Of every 100 acres under organized protection by State forest services, an average of 1 1/2 acres suffer burns each year. As late as 1943, when fire suppression depended mostly on men with only hand tools, fires burned 29 million acres and destroyed values estimated at 72 million dollars.

The record was not good. Several explanations, if not excuses, can be given. Because fast-spreading fires can start in flash fuels in the South a few hours after a rain any time during 8 to 12 months of the year, forest lands are in almost constant jeopardy. Combinations of low humidity and high wind often create conditions of extreme hazard, when fires may burn with an intensity beyond the ability of men to control unless they have proper machines but, although yesterday's long lines of pick-and-shovel ditch diggers have been replaced largely by Powered trenching machines operated by a few men, there are still lines of sweating, exhausted men who try to stop the fires with shovels and rakes.

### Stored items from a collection

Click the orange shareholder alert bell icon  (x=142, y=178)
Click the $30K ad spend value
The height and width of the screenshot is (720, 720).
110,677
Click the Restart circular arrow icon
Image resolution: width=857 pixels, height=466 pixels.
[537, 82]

### Direction 1
According to the forest fire passage, how many acres did fires burn in 1943?
### Direction 2
Which hand tools does the forest fire passage mention as used by men fighting fires? List all of them.
### Direction 3
Carry on the passage about forest fires in the South from where it stops.

### Response 1
29 million acres

### Response 2
Picks, shovels, rakes

### Response 3
For the delays in getting machines for fire fighting, one can assign several reasons. Fires occur intermittently; during times of low hazard, the fighters are scattered to perform other tasks. In periods when burning intensity is not severe, fires are handled so easily that men may lull themselves into a false security. Funds and facilities were insufficient to meet the requirements of broad-scale planning, creating, testing, experimenting, as well as developing the special equipment needed for successful fire-line performance. And, as always, there was the human resistance to change.

Nevertheless, attempts were made to adapt the available machines to the need. Foresters and an implement manufacturer in Florida, for example, made over a heavy tractor-plow, which turned out to be useful under some conditions but expensive and too big to be easily moved from one fire to another. Elsewhere farm tractors were pressed into service. Men in Arkansas developed a pusher-type plow on a crawler tractor. Fire fighters in Texas made progress with a garden-tractor plow. Others used jeeps, or any vehicle at hand, to pull light plows and haul water tanks and pumps. With such makeshifts, however, nobody was satisfied.

Then came two developments at one time. The Civilian Conservation Corps, which had supplied so many trained and vigorous men for the work, was discontinued. Then, the war drained the towns and back-country of able-bodied men. The situation left one choice : Mechanize or burn.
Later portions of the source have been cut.